# TASK DETAILS
Keeping every word in place, write out the entries that come next.
DATA FOR REVIEW START
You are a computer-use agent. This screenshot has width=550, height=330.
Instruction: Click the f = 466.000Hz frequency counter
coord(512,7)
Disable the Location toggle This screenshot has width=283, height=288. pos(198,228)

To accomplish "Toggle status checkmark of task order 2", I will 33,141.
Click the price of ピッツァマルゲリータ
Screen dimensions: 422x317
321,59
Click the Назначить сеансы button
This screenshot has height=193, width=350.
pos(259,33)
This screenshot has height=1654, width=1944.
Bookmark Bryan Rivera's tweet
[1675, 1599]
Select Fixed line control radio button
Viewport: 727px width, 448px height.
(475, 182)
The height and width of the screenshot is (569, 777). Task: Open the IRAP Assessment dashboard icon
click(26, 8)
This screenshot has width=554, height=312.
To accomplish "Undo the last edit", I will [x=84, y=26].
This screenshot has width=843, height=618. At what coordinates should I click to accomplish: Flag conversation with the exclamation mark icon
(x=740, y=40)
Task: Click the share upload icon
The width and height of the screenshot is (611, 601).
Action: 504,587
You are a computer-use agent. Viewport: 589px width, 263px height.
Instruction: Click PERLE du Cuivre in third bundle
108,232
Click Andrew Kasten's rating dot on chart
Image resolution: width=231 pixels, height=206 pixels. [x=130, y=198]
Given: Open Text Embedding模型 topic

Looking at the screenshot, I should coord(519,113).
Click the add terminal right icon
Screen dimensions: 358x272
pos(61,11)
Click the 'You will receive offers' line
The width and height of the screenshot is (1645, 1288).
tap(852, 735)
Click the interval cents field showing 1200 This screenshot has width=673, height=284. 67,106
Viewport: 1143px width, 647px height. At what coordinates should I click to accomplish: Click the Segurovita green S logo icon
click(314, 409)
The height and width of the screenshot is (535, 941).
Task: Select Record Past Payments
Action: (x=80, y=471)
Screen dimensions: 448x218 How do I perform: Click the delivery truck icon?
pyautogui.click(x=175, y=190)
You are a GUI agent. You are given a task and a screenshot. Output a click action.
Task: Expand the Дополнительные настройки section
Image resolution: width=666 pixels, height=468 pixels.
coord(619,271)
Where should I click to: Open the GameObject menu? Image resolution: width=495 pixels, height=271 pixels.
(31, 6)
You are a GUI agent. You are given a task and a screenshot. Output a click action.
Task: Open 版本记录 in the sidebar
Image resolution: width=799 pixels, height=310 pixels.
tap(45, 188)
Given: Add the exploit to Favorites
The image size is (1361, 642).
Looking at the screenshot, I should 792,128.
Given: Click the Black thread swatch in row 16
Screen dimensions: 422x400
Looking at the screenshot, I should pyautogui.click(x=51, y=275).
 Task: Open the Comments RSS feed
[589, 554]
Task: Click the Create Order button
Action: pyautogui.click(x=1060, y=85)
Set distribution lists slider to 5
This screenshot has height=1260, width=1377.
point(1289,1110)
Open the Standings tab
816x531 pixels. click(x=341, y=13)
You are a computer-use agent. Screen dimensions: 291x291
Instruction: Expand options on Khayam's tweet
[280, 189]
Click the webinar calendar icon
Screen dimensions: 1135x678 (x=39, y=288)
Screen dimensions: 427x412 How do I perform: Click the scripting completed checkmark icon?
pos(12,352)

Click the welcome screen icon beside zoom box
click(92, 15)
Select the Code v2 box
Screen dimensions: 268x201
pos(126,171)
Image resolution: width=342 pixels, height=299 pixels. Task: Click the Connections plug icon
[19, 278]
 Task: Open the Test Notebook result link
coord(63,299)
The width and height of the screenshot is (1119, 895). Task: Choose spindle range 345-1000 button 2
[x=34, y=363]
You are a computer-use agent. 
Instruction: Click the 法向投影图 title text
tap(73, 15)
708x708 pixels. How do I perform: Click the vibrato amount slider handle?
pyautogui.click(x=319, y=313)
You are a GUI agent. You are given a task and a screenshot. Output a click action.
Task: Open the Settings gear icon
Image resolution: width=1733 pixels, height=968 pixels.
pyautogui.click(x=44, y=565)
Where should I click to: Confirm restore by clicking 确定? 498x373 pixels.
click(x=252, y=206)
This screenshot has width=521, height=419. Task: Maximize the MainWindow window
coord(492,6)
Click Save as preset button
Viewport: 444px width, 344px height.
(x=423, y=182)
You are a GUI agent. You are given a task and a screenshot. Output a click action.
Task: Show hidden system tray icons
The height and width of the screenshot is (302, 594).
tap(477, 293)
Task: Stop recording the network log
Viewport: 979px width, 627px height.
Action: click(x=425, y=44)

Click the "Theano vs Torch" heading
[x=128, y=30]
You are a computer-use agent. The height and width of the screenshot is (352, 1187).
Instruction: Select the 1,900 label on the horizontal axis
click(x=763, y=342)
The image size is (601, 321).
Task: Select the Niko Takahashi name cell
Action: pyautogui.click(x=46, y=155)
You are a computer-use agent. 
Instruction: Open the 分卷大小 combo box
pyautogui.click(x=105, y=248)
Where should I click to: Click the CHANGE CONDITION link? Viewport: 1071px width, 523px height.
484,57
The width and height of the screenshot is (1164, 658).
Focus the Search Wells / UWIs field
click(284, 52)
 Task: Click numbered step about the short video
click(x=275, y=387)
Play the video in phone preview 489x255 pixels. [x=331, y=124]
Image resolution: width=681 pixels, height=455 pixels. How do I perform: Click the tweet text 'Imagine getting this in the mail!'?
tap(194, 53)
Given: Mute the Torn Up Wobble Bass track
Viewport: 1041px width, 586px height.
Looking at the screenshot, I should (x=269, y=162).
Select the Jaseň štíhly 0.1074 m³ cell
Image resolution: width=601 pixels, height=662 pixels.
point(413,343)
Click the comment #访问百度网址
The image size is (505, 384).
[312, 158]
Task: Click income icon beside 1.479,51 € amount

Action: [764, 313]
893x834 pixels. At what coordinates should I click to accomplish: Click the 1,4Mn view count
DATA FOR REVIEW END
# WRITTEN ANSWER
You are a computer-use agent. This screenshot has width=550, height=330.
Instruction: Click the f = 466.000Hz frequency counter
coord(512,7)
Disable the Location toggle This screenshot has width=283, height=288. pos(198,228)

To accomplish "Toggle status checkmark of task order 2", I will 33,141.
Click the price of ピッツァマルゲリータ
Screen dimensions: 422x317
321,59
Click the Назначить сеансы button
This screenshot has height=193, width=350.
pos(259,33)
This screenshot has height=1654, width=1944.
Bookmark Bryan Rivera's tweet
[1675, 1599]
Select Fixed line control radio button
Viewport: 727px width, 448px height.
(475, 182)
The height and width of the screenshot is (569, 777). Task: Open the IRAP Assessment dashboard icon
click(26, 8)
This screenshot has width=554, height=312.
To accomplish "Undo the last edit", I will [x=84, y=26].
This screenshot has width=843, height=618. At what coordinates should I click to accomplish: Flag conversation with the exclamation mark icon
(x=740, y=40)
Task: Click the share upload icon
The width and height of the screenshot is (611, 601).
Action: 504,587
You are a computer-use agent. Viewport: 589px width, 263px height.
Instruction: Click PERLE du Cuivre in third bundle
108,232
Click Andrew Kasten's rating dot on chart
Image resolution: width=231 pixels, height=206 pixels. [x=130, y=198]
Given: Open Text Embedding模型 topic

Looking at the screenshot, I should coord(519,113).
Click the add terminal right icon
Screen dimensions: 358x272
pos(61,11)
Click the 'You will receive offers' line
The width and height of the screenshot is (1645, 1288).
tap(852, 735)
Click the interval cents field showing 1200 This screenshot has width=673, height=284. 67,106
Viewport: 1143px width, 647px height. At what coordinates should I click to accomplish: Click the Segurovita green S logo icon
click(314, 409)
The height and width of the screenshot is (535, 941).
Task: Select Record Past Payments
Action: (x=80, y=471)
Screen dimensions: 448x218 How do I perform: Click the delivery truck icon?
pyautogui.click(x=175, y=190)
You are a GUI agent. You are given a task and a screenshot. Output a click action.
Task: Expand the Дополнительные настройки section
Image resolution: width=666 pixels, height=468 pixels.
coord(619,271)
Where should I click to: Open the GameObject menu? Image resolution: width=495 pixels, height=271 pixels.
(31, 6)
You are a GUI agent. You are given a task and a screenshot. Output a click action.
Task: Open 版本记录 in the sidebar
Image resolution: width=799 pixels, height=310 pixels.
tap(45, 188)
Given: Add the exploit to Favorites
The image size is (1361, 642).
Looking at the screenshot, I should 792,128.
Given: Click the Black thread swatch in row 16
Screen dimensions: 422x400
Looking at the screenshot, I should pyautogui.click(x=51, y=275).
 Task: Open the Comments RSS feed
[589, 554]
Task: Click the Create Order button
Action: pyautogui.click(x=1060, y=85)
Set distribution lists slider to 5
This screenshot has height=1260, width=1377.
point(1289,1110)
Open the Standings tab
816x531 pixels. click(x=341, y=13)
You are a computer-use agent. Screen dimensions: 291x291
Instruction: Expand options on Khayam's tweet
[280, 189]
Click the webinar calendar icon
Screen dimensions: 1135x678 (x=39, y=288)
Screen dimensions: 427x412 How do I perform: Click the scripting completed checkmark icon?
pos(12,352)

Click the welcome screen icon beside zoom box
click(92, 15)
Select the Code v2 box
Screen dimensions: 268x201
pos(126,171)
Image resolution: width=342 pixels, height=299 pixels. Task: Click the Connections plug icon
[19, 278]
 Task: Open the Test Notebook result link
coord(63,299)
The width and height of the screenshot is (1119, 895). Task: Choose spindle range 345-1000 button 2
[x=34, y=363]
You are a computer-use agent. 
Instruction: Click the 法向投影图 title text
tap(73, 15)
708x708 pixels. How do I perform: Click the vibrato amount slider handle?
pyautogui.click(x=319, y=313)
You are a GUI agent. You are given a task and a screenshot. Output a click action.
Task: Open the Settings gear icon
Image resolution: width=1733 pixels, height=968 pixels.
pyautogui.click(x=44, y=565)
Where should I click to: Confirm restore by clicking 确定? 498x373 pixels.
click(x=252, y=206)
This screenshot has width=521, height=419. Task: Maximize the MainWindow window
coord(492,6)
Click Save as preset button
Viewport: 444px width, 344px height.
(x=423, y=182)
You are a GUI agent. You are given a task and a screenshot. Output a click action.
Task: Show hidden system tray icons
The height and width of the screenshot is (302, 594).
tap(477, 293)
Task: Stop recording the network log
Viewport: 979px width, 627px height.
Action: click(x=425, y=44)

Click the "Theano vs Torch" heading
[x=128, y=30]
You are a computer-use agent. The height and width of the screenshot is (352, 1187).
Instruction: Select the 1,900 label on the horizontal axis
click(x=763, y=342)
The image size is (601, 321).
Task: Select the Niko Takahashi name cell
Action: pyautogui.click(x=46, y=155)
You are a computer-use agent. 
Instruction: Open the 分卷大小 combo box
pyautogui.click(x=105, y=248)
Where should I click to: Click the CHANGE CONDITION link? Viewport: 1071px width, 523px height.
484,57
The width and height of the screenshot is (1164, 658).
Focus the Search Wells / UWIs field
click(284, 52)
 Task: Click numbered step about the short video
click(x=275, y=387)
Play the video in phone preview 489x255 pixels. [x=331, y=124]
Image resolution: width=681 pixels, height=455 pixels. How do I perform: Click the tweet text 'Imagine getting this in the mail!'?
tap(194, 53)
Given: Mute the Torn Up Wobble Bass track
Viewport: 1041px width, 586px height.
Looking at the screenshot, I should (x=269, y=162).
Select the Jaseň štíhly 0.1074 m³ cell
Image resolution: width=601 pixels, height=662 pixels.
point(413,343)
Click the comment #访问百度网址
The image size is (505, 384).
[312, 158]
Task: Click income icon beside 1.479,51 € amount

Action: [764, 313]
893x834 pixels. At what coordinates should I click to accomplish: Click the 1,4Mn view count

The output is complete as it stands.